### [PROBLEMS AND TASKS]
1. In the monarch butterfly post below, list every body structure that is introduced with the word "called."
2. Proceed with the monarch butterfly post below, writing on from its final sentence.

### [DOCUMENT PASSAGE]
****

California Parks gift shops requested I add Monarch Butterflies to the Nettles offerings in both earrings and pendant styles. I heartily agreed. The digital collage with vintage elements and moon cycle imagery is classic Nettles style with a boho flair. What do you think?
The design process took several days because I geeked out. Often, learning more about a creature informs my art, so I read about the amazing life cycle of the Monarch Butterfly. Do you know that the monarch butterfly needs no camoflage because it's fully poisonous? The eggs are laid on the milkweed plant and the larve consume the plants leaves, so the butterfly is fully toxic to birds and predators when it emerges. I learned that there are many varities of Milkweed, so no matter which state you live in the lower US, you can plant "easy grow", native Milkweed to encourage monarchs in your backyard.
I layered this vintage butterfly image, with milkweed and one of my very old star charts, with moon cycle imagry, because Monarch Butterflies are quite different from other species and our scientists don't fully know HOW they navigate to Mexico and back via four GENERATIONS each year.
Fluttering facts..........
• A black spot on an inside surface of its hind wing distinguishes the male Monarch butterflies from the females that have no such spot
• The monarch butterfly does not have lungs; breathing takes place through tiny vents in the thorax or abdomen called spiracles, and an organized arrangement of tubes called trachea, distribute the oxygen through the Monarch’s body system
• The wings flap slower than other butterflies at about 300 to 720 times a minute
• Senses of smell and vision help the Monarch butterflies to assess its environment
• They have a broad spectrum perception of colors and can see even the UV light that humans cannot
• Their process of communication uses colors and scents. Chemical discharged from the rear wing glands help the males to attract its mate
• The Monarch butterfly can cumulatively lay about a maximum of 250 eggs per day at the rate of one egg at a time. The witnessed highest number of eggs laid by a monarch butterfly in captivity is 1179
• These butterflies use their eyes to locate flowers, they use their antennas to smell the nectar and the minute receptors lodged in their feet called “tarsi” come in handy to taste sweet substances
• Adult monarchs feed on nectar and water by sipping on it using a sucking tube called proboscis that lies coiled under the head when not in use
What's unbelieveable is that they live in cycles of four generations each year.

****

Items listed in a dataset:
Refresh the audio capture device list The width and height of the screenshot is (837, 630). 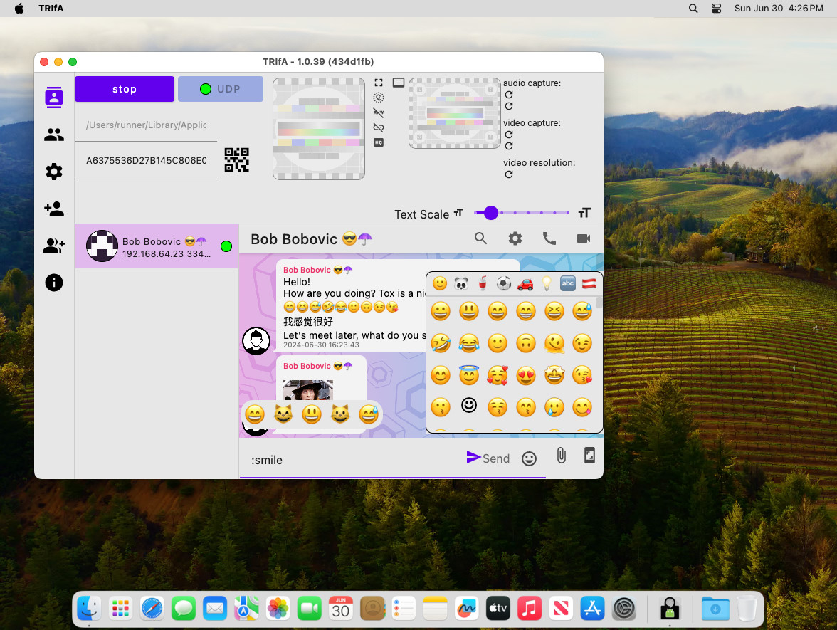click(x=509, y=95)
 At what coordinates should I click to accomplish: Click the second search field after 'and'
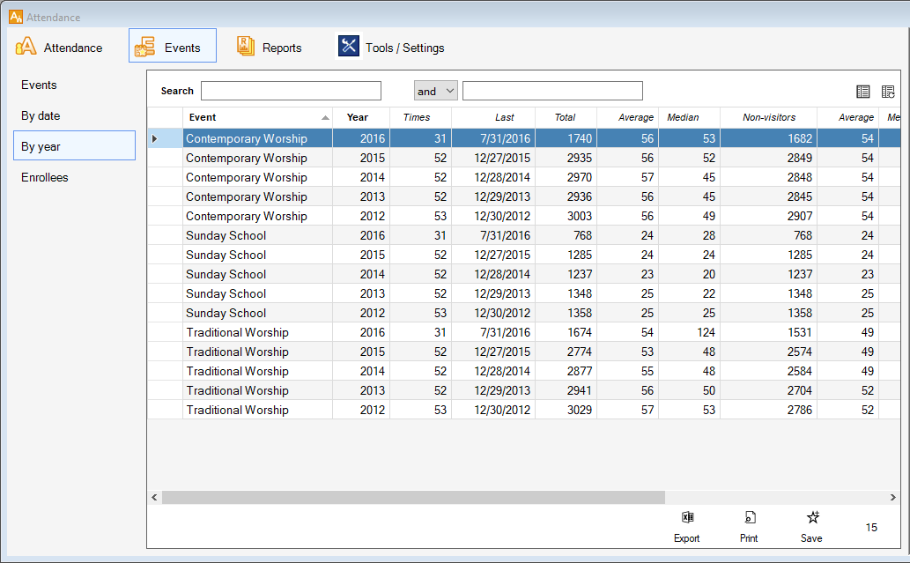click(552, 91)
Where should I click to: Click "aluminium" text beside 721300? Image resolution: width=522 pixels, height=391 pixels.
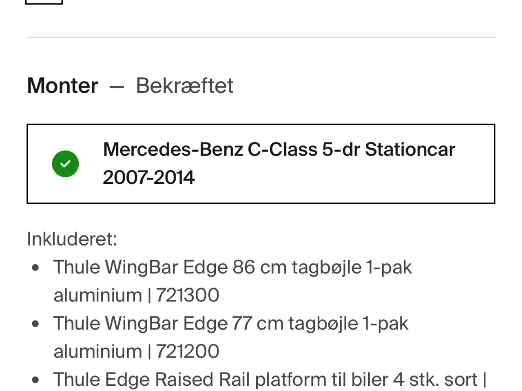point(97,295)
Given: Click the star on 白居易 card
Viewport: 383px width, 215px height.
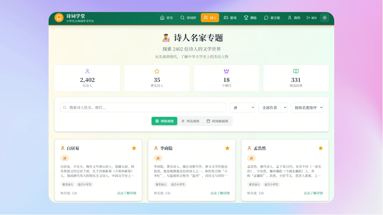Looking at the screenshot, I should (x=134, y=148).
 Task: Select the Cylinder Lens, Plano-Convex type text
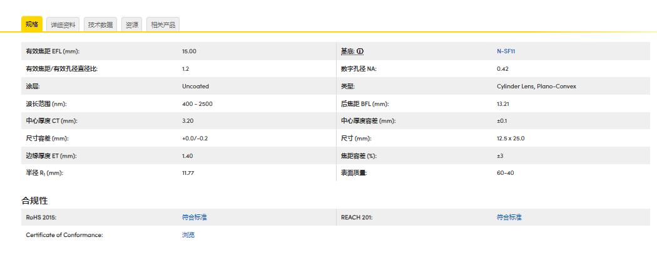point(536,86)
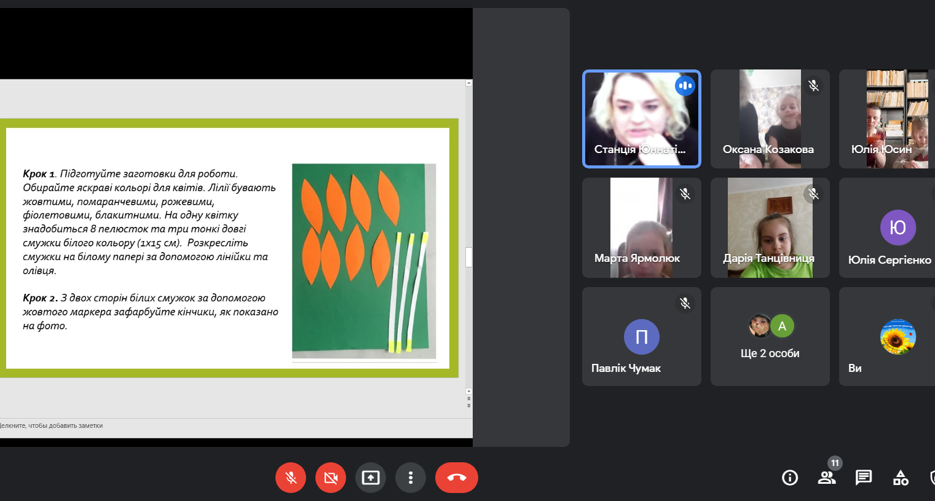Expand the Ще 2 особи tile
This screenshot has width=935, height=501.
point(770,337)
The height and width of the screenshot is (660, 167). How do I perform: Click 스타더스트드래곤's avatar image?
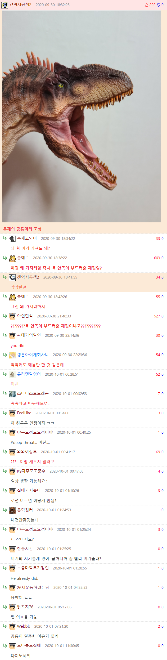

****

### [TASK-BY-TASK OUTPUTS]
1.
- spiracles
- trachea
- tarsi
- proboscis

2.
Stage 1
February & March: Locate a mate and search for an ideal place to lay their eggs
Stage 2
March-April: They lay their eggs on the leaves of milkweed plants. The larvae eat, grow and metamorphose into a chrysalis.
Stage 3
May-June: The third generation butterflies live out a life-cycle like the first generation. They then perish in about fifteen to fifty days after metamorphosing into spectacular adult monarch butterflies.
Stage 4
This generation repeats the processes the other three generations of Monarch butterflies underwent, but with the one crucial difference of traveling (migrating) to California through Mexico to enjoy the warmer climate there. They live for six to eight months until they again get ready to undertake the return migration.
Note: In effect, the fourth generation of the Monarch butterflies are the only ones that migrate, as, sadly, the butterflies of the first three generations hardly survive beyond 6 weeks of emerging from their pupas.
This generation of butterfly gets to party up in Mexico, soaking up the sun then fly back at their travel rate of 12-25 miles an hour. It's nice to know the Mexican government has set aside many parcels of land in the Sierra Madres as Monarch Butterfly habitat.